When in Portland, I run on the extensive trails in Forest Park which is about a mile from my front door. I’d been logging daily trail runs, but on January 10, 2104 I started a run and within 100 meters had to stop. I was so breathless that I had to put my hands on my knees and walk. I persevered through the run by walking when I needed to (definitely a first for me), and by the time I got back to the Leif Ericson gate, I was sure I was anemic and made plans to go for some blood work.
Four days later, walking around the block in the pre-dawn hours with my dog Towhee, I was suddenly unable to breathe. I was blacking out. My hands and feet were icy. I was dizzy. I sat down on the sidewalk, in the dark, unable to stand or continue on. Towhee pressed against my side and stood stock still. I sat there until a man passed by and asked me if I needed help. He was persistent and kept asking me over and over until I was able to whisper, “yes” and he helped me up. Alone, I forced myself to cover the remaining 300 meters home on foot, willing myself to get there. I struggled up the front steps and realized I was in big trouble.
I texted my neighbor for help and she drove me less than a mile to the hospital. I staggered into the Emergency Room. I wasn’t even able to tell the people behind the desk my name. They shoved me into a wheelchair and took me into the back. It was terrifying.
It turns out I survived an acute bilateral pulmonary embolism. The doctors couldn’t decide whether to stage me as sub-massive or massive, my lung involvement was so large. Since I survived intact, I guess they went with sub-massive. I don’t really know. Both of my lungs were loaded with clots, many of them large. My right lung was not working and my left lung was severely compromised.
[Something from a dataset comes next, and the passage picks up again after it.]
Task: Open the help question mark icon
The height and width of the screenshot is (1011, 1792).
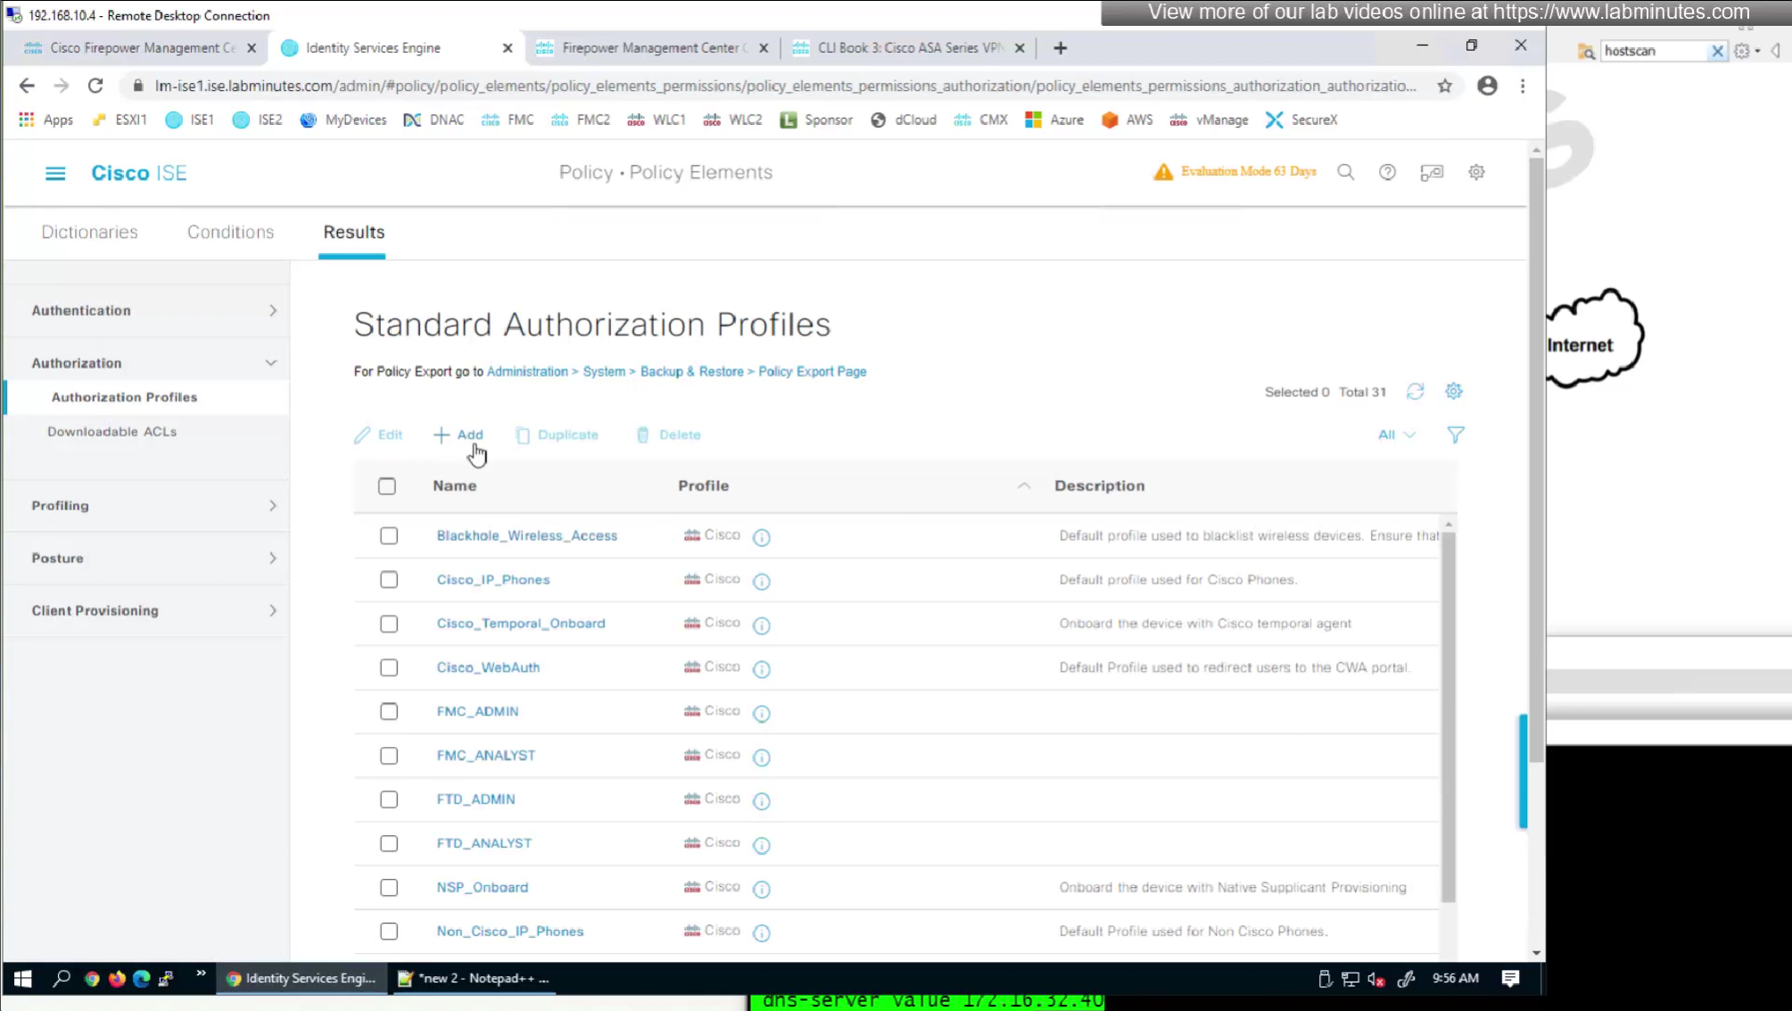Action: 1387,172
I was told in no uncertain terms by cardiologists, pulmonary specialists, internists, radiologists and ER nurses and doctors that the size, strength and power of my lungs and heart are what saved me since my heart was under severe strain and pressure. The lung involvement that I had with a less able set of lungs and a less able heart would have lead to a different outcome.
My attending physician told me she believed that my push to get up off the sidewalk and my extreme will to drive for home exerted enough pressure on my lungs such that some clots might have moved around a bit, buying me more breathing capacity so I could get home and then to the ER. Short of that happening, she had no explanation why I was still around.
After 5 days in the hospital and a staggering amount of tests, lab work and exams, it appears the cause is idiopathic. I had none of the usual risk factors and no symptoms other than the breathless run four days before. I didn’t feel great the weekend between the breathless run and having to go to the ER, but I chalked it up to the possible anemia.
Being a runner saved my life. The redundancy in my left lung, my strong and powerful heart and my honed tenacity and iron will are what got me home that morning.
I have been a runner since I was 14 and the only girl on the boys’ cross country team in Harvard, MA. Whether I was toeing the line at the Olympics, at the World Cross Country Championships or running 100 miles a week in training, I did it because running reminded me exactly who I am and what I am made of. These years later it remains purely so.
I’ve got a long trail ahead of me in order to recover and get better. Tucked into my thoughts is the memory of being a consistent stop on the morning rounds of the doctors, cardiologists and internists when I was in the hospital. Every one of them wanted to come and talk to the Olympian whose resting and sleeping heart rate hovered between 29 – 38. Some mornings my bed was surrounded by residents, 3rd year medical students and the presiding doctor – all of whom were eager to learn from an aerobic specimen.
I, in turn, wanted them to see what running did for me aside from records, medals and national titles – it saved my life.